LET’S TALK Homosexualität

Chefredakteur Michi Cech im Gespräch mit Markus Hoffmann. Er ist verheiratet und Vater dreier Kinder, Psychologe, Theologe und Sexualberater und einer unserer Autoren auf Liebesfragen.online. Herr Hoffmann arbeitet als selbst Betroffener viel auch mit Menschen mit homosexuellen Empfindungen. Sein aktuell erschienenes Buch „Weil ich es will“ beinhaltet 39 echte Geschichten von echten Menschen, die über ihre homosexuelle Neigung berichten. Wir haben mit ihm über sein Buch, über Sexualität, Identität und den christlichen Glauben gesprochen.

Michi: Vor kurzem ist dein Buch erschienen mit fast 40 Lebensgeschichten von Menschen, die sich als homosexuell bezeichnen oder bezeichnet haben, die total ehrlich sind, auch auf den Bezug zum Glauben. Wie ist es dazu gekommen?

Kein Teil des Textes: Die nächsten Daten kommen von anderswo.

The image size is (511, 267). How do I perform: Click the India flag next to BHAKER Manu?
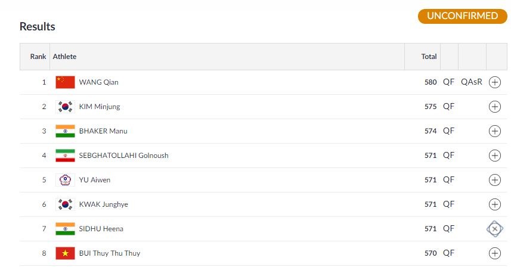(x=65, y=131)
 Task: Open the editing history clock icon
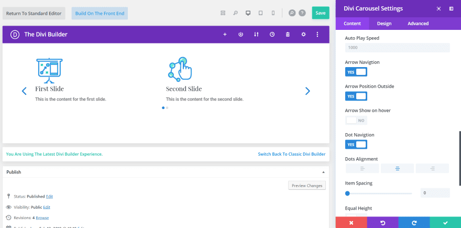pos(272,35)
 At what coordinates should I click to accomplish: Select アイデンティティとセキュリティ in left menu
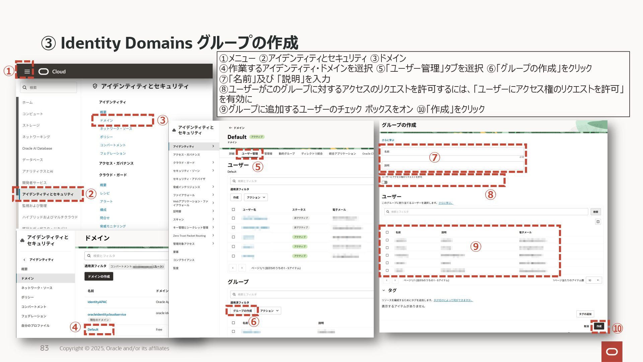pos(48,194)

Markus Hoffmann: Es gibt ja heute auch in der Kirche eine große Diskussion über das Thema. Und wir als Gruppe, die wir Homosexualität so ganz anders erleben, kommen in der Diskussion nicht vor, Menschen, die mit ihrer Empfindung kämpfen. Wenn man internationale Untersuchungen ansieht, dann sind es 1,5 bis 2,5 Prozent der Menschen, die rein homosexuell empfinden. Aber mehr als doppelt so viele stehen irgendwo dazwischen. Viele sagen, wenn man zu seiner Neigung steht, dann sind alle Probleme gelöst. Aber in Wirklichkeit geht es um ganz andere Probleme, die nicht thematisiert werden.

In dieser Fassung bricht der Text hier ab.